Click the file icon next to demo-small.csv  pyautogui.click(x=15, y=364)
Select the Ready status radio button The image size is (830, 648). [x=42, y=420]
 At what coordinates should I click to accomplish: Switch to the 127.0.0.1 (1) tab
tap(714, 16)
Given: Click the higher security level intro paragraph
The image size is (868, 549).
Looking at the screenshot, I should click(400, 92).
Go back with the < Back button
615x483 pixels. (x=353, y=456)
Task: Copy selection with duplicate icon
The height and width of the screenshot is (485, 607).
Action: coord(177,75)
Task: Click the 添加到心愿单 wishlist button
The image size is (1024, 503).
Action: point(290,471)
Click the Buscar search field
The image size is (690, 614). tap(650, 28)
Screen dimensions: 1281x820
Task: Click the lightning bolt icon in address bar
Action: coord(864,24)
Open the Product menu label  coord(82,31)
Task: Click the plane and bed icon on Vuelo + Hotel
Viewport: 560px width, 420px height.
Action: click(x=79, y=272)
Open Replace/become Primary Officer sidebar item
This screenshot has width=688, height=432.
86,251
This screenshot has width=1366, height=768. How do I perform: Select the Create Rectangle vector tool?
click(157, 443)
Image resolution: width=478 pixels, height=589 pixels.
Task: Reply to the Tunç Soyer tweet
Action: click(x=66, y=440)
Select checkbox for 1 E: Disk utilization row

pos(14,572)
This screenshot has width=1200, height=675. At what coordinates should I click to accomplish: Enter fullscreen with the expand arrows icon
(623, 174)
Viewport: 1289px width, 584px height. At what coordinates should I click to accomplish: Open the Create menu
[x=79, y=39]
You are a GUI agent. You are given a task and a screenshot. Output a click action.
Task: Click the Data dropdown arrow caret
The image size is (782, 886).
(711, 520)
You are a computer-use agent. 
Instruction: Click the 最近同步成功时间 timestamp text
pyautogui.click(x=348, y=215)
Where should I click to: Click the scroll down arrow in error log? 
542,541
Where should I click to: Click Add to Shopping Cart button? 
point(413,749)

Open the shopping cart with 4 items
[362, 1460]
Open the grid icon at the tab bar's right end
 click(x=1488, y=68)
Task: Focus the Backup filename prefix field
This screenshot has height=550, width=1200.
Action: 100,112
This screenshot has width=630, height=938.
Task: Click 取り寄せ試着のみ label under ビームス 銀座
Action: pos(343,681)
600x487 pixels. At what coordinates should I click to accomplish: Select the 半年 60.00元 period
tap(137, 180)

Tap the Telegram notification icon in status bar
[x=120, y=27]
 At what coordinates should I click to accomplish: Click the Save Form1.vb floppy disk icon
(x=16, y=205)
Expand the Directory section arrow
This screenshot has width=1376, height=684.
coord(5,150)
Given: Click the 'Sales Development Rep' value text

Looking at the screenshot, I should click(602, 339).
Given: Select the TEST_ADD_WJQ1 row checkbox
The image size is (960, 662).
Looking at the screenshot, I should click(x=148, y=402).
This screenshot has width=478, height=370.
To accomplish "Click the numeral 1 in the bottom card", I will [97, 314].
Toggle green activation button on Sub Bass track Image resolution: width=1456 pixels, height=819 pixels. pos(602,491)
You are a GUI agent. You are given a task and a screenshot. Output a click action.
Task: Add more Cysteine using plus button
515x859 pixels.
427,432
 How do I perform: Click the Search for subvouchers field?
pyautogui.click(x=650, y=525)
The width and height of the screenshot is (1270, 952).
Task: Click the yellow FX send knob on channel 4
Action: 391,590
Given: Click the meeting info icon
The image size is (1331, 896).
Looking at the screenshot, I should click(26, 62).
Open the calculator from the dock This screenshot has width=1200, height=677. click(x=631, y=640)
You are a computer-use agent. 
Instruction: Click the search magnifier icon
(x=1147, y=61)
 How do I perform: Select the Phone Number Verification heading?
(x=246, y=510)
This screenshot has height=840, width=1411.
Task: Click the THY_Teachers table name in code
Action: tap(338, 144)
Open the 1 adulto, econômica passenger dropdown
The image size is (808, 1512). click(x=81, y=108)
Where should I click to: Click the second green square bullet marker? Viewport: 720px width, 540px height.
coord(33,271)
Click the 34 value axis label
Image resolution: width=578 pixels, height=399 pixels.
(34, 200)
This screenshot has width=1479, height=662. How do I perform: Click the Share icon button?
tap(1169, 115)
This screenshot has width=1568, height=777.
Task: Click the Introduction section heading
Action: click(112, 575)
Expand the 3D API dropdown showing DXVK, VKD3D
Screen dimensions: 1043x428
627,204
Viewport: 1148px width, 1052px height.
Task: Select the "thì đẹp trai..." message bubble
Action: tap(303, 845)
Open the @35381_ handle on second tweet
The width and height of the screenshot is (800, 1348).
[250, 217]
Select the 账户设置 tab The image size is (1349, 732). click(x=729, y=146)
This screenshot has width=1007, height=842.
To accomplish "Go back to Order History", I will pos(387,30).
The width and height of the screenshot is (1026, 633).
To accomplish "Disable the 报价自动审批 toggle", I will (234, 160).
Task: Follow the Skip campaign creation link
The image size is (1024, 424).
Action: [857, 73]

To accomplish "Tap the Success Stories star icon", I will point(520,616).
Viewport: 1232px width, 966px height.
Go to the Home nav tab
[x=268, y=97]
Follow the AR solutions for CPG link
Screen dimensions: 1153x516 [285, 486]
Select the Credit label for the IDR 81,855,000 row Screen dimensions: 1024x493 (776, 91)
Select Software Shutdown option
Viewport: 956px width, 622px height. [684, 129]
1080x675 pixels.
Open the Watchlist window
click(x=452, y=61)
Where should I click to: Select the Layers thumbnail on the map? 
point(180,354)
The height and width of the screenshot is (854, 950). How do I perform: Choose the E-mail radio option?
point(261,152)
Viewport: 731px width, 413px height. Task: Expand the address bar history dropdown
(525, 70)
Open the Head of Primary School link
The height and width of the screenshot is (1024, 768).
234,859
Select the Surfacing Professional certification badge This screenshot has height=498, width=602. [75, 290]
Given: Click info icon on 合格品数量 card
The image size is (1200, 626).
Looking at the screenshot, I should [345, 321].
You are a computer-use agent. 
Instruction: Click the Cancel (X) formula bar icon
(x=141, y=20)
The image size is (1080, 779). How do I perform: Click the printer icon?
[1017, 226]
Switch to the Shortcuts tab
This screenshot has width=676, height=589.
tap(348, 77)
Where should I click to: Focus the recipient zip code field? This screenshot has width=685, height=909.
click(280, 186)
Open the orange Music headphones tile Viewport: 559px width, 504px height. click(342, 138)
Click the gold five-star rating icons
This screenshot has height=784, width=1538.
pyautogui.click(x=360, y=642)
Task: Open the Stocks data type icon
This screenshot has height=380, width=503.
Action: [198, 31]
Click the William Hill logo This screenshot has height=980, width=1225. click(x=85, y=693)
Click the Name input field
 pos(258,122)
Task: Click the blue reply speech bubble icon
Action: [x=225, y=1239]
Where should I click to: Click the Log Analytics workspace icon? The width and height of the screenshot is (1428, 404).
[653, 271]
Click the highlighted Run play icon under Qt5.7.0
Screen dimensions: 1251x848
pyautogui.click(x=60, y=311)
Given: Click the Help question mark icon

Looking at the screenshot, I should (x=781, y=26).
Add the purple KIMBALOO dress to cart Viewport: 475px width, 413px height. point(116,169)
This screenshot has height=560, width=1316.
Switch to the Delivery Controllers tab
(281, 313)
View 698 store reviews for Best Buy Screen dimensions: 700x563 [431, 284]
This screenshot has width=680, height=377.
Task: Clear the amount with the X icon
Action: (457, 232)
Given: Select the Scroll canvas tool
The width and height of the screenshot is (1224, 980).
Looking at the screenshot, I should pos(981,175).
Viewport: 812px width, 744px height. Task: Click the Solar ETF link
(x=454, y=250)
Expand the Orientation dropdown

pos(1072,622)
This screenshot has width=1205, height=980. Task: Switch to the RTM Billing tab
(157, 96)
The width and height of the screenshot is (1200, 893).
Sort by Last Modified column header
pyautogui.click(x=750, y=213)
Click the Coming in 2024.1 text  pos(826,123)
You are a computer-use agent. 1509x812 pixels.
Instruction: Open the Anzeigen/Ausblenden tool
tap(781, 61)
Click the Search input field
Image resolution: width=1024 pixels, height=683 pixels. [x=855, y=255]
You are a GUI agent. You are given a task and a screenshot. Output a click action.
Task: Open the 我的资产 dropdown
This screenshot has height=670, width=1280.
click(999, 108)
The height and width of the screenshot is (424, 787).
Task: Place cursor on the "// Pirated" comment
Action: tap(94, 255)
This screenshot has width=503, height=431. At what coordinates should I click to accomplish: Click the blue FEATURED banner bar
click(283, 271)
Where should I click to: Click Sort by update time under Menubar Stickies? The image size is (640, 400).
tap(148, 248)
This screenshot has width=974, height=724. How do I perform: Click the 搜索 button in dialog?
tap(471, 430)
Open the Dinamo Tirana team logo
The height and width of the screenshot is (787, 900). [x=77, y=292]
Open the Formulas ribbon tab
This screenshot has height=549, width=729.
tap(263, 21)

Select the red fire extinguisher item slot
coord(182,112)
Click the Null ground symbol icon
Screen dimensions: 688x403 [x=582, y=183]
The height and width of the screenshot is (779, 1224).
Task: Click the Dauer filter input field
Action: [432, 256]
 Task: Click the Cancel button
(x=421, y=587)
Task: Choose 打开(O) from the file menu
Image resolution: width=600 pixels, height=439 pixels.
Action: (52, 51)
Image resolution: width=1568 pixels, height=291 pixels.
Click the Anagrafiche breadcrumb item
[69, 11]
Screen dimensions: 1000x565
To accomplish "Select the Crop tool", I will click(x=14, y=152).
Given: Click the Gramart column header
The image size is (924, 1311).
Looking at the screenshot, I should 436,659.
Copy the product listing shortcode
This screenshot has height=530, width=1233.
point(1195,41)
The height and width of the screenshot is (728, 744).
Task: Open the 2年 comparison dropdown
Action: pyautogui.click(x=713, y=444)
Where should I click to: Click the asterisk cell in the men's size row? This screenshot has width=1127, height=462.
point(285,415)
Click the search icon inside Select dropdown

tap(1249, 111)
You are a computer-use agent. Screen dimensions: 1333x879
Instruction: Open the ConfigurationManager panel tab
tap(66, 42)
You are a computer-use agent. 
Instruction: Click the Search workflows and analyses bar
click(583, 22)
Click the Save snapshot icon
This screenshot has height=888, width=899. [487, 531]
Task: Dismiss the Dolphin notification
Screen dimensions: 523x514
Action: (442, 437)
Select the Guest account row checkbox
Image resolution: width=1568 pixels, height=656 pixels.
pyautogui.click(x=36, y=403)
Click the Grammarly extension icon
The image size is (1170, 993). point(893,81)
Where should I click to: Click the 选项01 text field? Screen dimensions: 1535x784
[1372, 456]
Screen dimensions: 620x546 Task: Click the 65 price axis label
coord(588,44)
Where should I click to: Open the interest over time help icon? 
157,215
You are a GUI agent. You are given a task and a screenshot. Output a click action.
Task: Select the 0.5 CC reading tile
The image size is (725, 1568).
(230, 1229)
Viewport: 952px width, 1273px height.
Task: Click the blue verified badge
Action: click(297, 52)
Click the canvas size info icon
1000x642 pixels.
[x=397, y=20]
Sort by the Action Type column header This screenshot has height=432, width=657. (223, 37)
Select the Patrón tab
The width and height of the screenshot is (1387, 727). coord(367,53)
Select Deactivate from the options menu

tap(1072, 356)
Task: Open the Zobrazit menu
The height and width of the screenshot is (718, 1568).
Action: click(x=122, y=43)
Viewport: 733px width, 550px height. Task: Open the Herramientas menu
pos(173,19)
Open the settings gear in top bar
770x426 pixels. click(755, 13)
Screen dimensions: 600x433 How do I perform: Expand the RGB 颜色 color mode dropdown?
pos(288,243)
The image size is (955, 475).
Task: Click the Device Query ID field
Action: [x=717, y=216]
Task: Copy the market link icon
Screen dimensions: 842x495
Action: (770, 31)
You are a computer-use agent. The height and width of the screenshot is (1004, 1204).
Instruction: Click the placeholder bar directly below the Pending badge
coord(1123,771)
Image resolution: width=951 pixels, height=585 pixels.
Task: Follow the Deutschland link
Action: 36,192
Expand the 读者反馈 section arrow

☆ ☆ ☆ ☆ ☆

TASK STATEMENT:
Review the entries above and return every line where "Copy" appears.

EXERCISE SOLUTION:
Task: Copy selection with duplicate icon
Copy the product listing shortcode
Task: Copy the market link icon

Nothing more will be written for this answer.